Management estimates. The auditor may want to supplement the audit evidence obtained. The auditor may:

● Engage a specialist to develop an independent estimate for comparison.

● Extend inquiries to individuals outside of management and the accounting department to corroborate management's ability and intent to carry out plans that are relevant to developing the estimate.

Examples of Responses to Identified Risks of Misstatements Arising from Misappropriation of Assets

The auditor will usually direct a response to identified risks of misstatements arising from misappropriation of assets to certain account balances. The scope of the work should be linked to the specific information about the identified misappropriation risk. (AU-C 240 Appendix B) The auditor may consider some of the procedures listed in the preceding section, “Examples of Responses to Identified Risks of Misstatements Arising from Fraudulent Financial Reporting.” However, in some cases, the auditor may:

● Obtain an understanding of the controls related to preventing or detecting the misappropriation and testing of such controls.

● Physically inspect assets near the end of the period.

● Apply substantive analytical procedures, such as the development by the auditor of an expected dollar amount at a high level of precision to be compared with a recorded amount.

NOTE: Audit procedures may involve both substantive tests and tests of controls. However, since management may be able to override controls, it is unlikely that audit risk can be reduced to an appropriate level by performing only tests of controls.

Addressing the Risk of Management Override

The auditor should perform the following procedures to specifically address the risk for management's override of controls.

Examining journal entries and other adjustments for evidence of possible material misstatement due to fraud, and testing the appropriateness and authorization of such entries. (AU-C 240.A49-.A50) The following procedures should help the auditor in addressing possible recording of inappropriate or unauthorized journal entries or making financial statement adjustments, such as consolidating adjustments, report combinations, or reclassifications not reflected in formal journal entries. The auditor should specifically:

1. Understand the financial reporting process, understand the design of controls over journal entries and other adjustments, and determine that such controls are suitably designed and placed in operation.

2. Identify and select journal entries and other adjustments for testing, while considering the following:

● What is our assessment of the risk of material misstatement due to fraud? (The auditor may identify a specific class of journal entries to examine after considering a specific fraud risk factor.)

● How effective are controls over journal entries and other adjustments? (Even if controls are implemented and operating effectively, the auditor should identify and test specific items.)

● Based on our understanding of the entity's financial reporting process, what is the nature of evidence that can be examined? (Regardless of whether journal entries are automated or processed manually, the auditor should select journal entries to be tested from the general ledger, and examine support for those items. In addition, if journal entries and adjustments are in electronic form only, the auditor may require that an information technology [IT] specialist extract the data.)

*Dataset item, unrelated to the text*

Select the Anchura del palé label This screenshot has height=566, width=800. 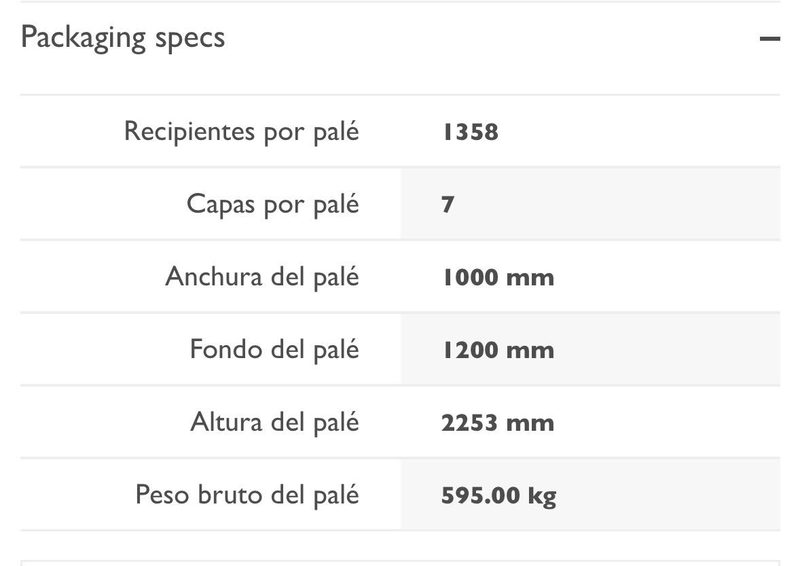click(262, 277)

NOTE: Computer-assisted audit techniques (CAATs) such as data extraction applications frequently are the most effective and efficient means for identifying and selecting journal entries and adjustments for testing.

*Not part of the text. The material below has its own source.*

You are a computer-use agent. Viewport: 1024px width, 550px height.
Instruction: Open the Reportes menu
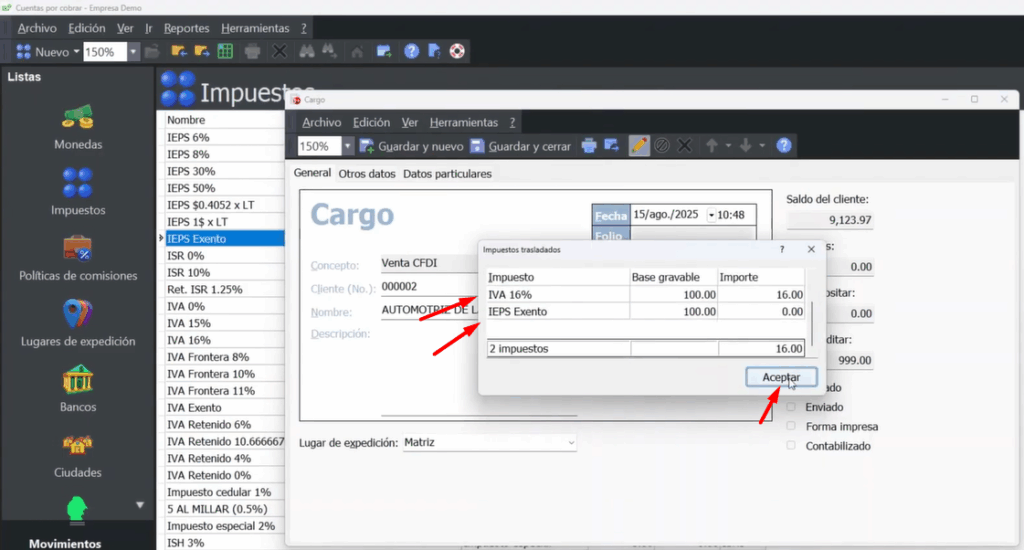click(x=186, y=28)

● What are the characteristics of fraudulent entries or adjustments, or the nature and complexity of accounts? Illustration 3 at the end of this chapter provides a worksheet to use in identifying characteristics of fraudulent journal entries or adjustments, or accounts that may be more likely to contain inappropriate journal entries or adjustments. (When audits involve multiple locations, the auditor should consider whether to select journal entries from various locations.)

● Are there any journal entries or other adjustments processed outside the normal course of business (i.e., nonstandard or nonrecurring entries)? The auditor should consider placing additional emphasis on identifying and testing items processed outside the normal course of business, because such items may not be subject to the same level of internal control as other entries.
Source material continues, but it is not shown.